Please repeat exactly, and only, the lines from the one containing "This screenshot has" through the end of the records below, with no pictures.

[DATASET ENTRIES — start]

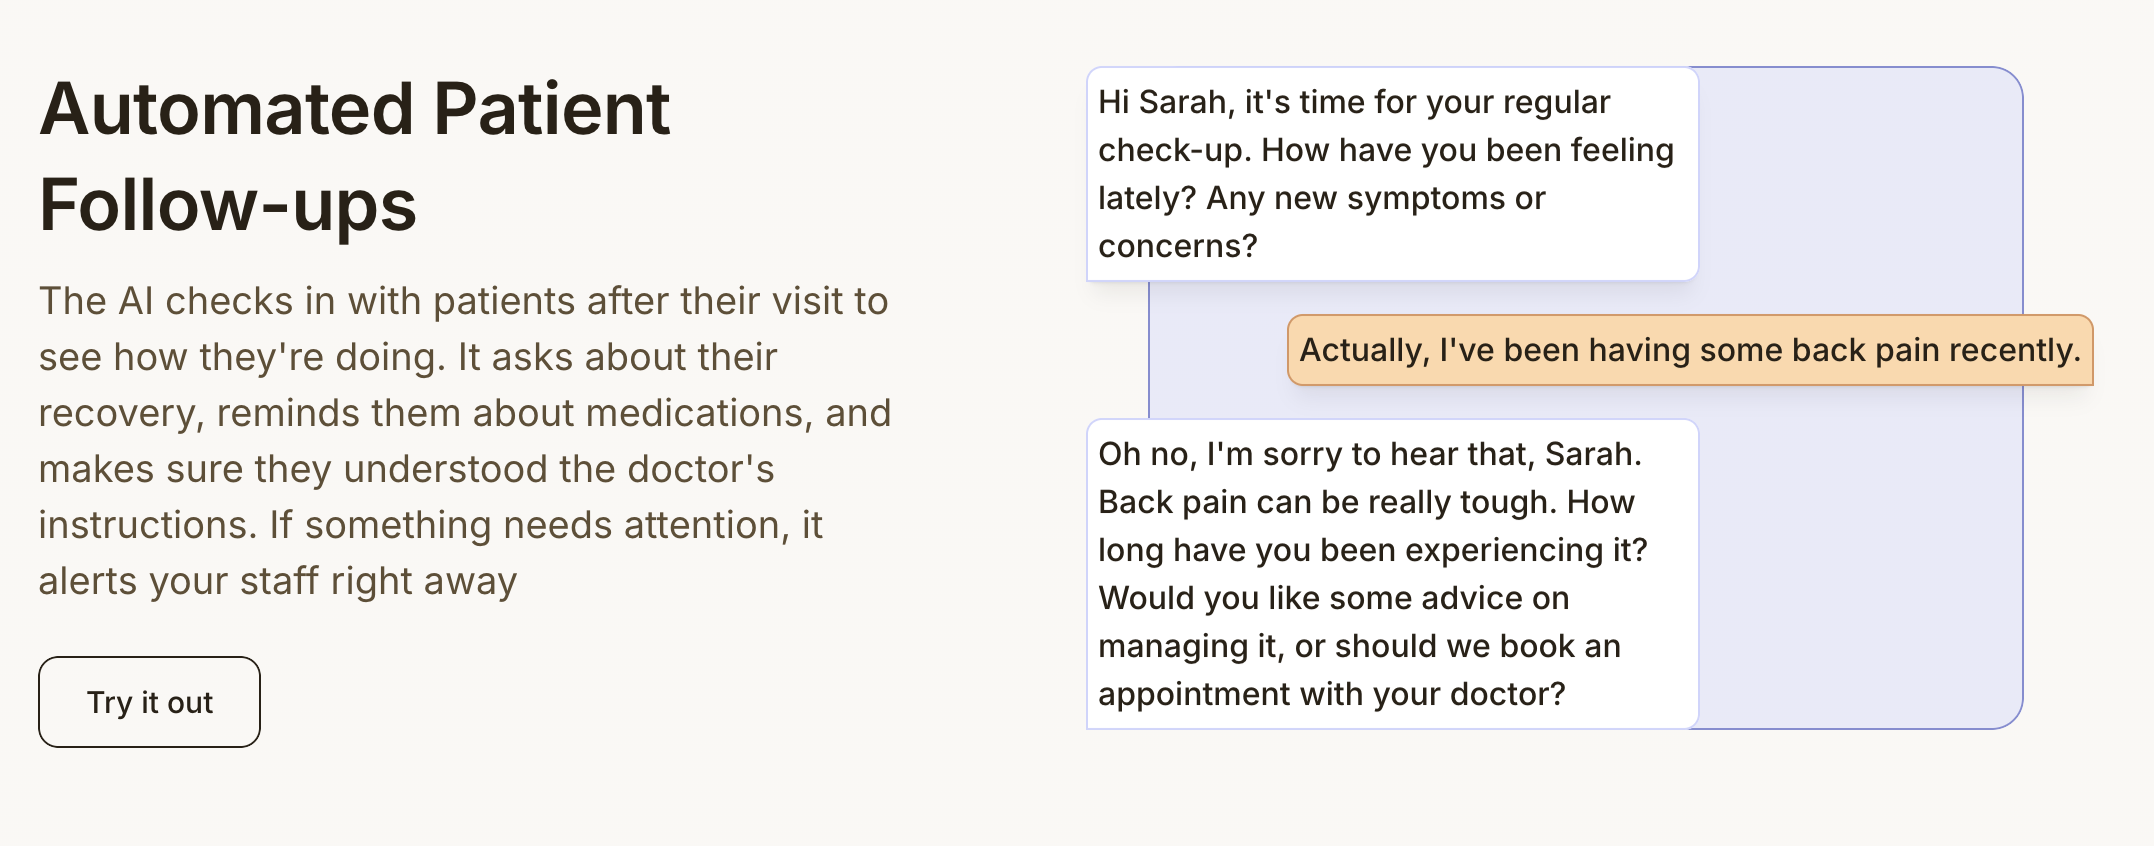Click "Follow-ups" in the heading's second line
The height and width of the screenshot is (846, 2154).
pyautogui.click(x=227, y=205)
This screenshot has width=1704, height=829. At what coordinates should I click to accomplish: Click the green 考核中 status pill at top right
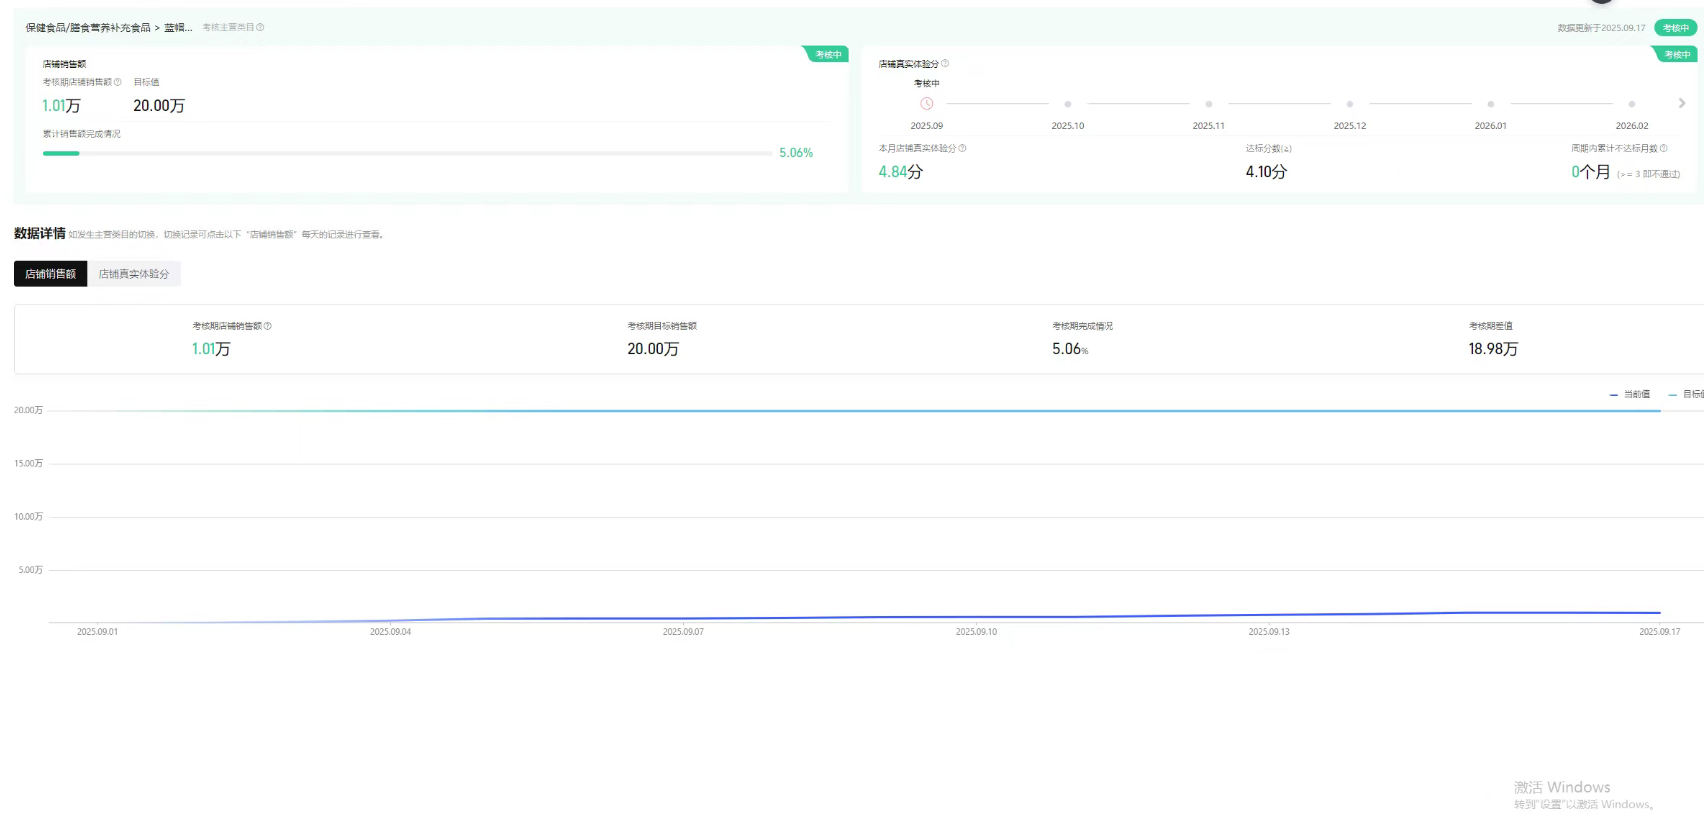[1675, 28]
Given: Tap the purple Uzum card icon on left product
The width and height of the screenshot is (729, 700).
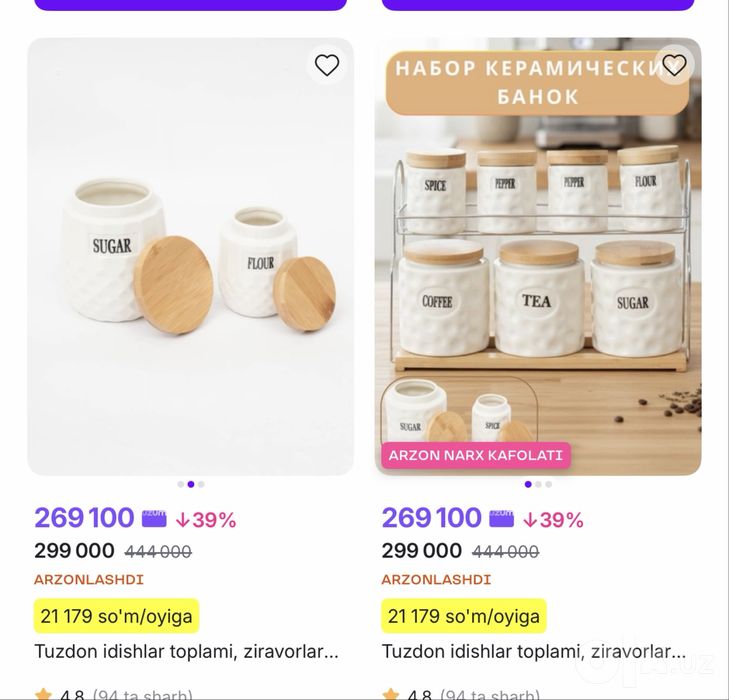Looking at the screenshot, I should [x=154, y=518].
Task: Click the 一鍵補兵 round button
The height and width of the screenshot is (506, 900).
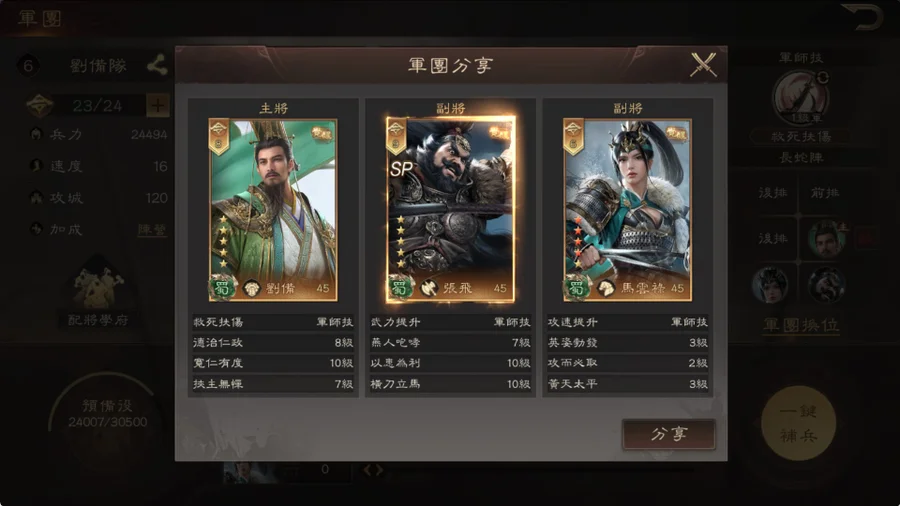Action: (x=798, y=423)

[DATASET ENTRIES — finish]

_PROBLEM SOLUTION_:
This screenshot has width=1704, height=829. At what coordinates should I click to accomplish: Click the green 考核中 status pill at top right
[1675, 28]
Given: Tap the purple Uzum card icon on left product
The width and height of the screenshot is (729, 700).
Looking at the screenshot, I should [x=154, y=518].
Task: Click the 一鍵補兵 round button
The height and width of the screenshot is (506, 900).
Action: (x=798, y=423)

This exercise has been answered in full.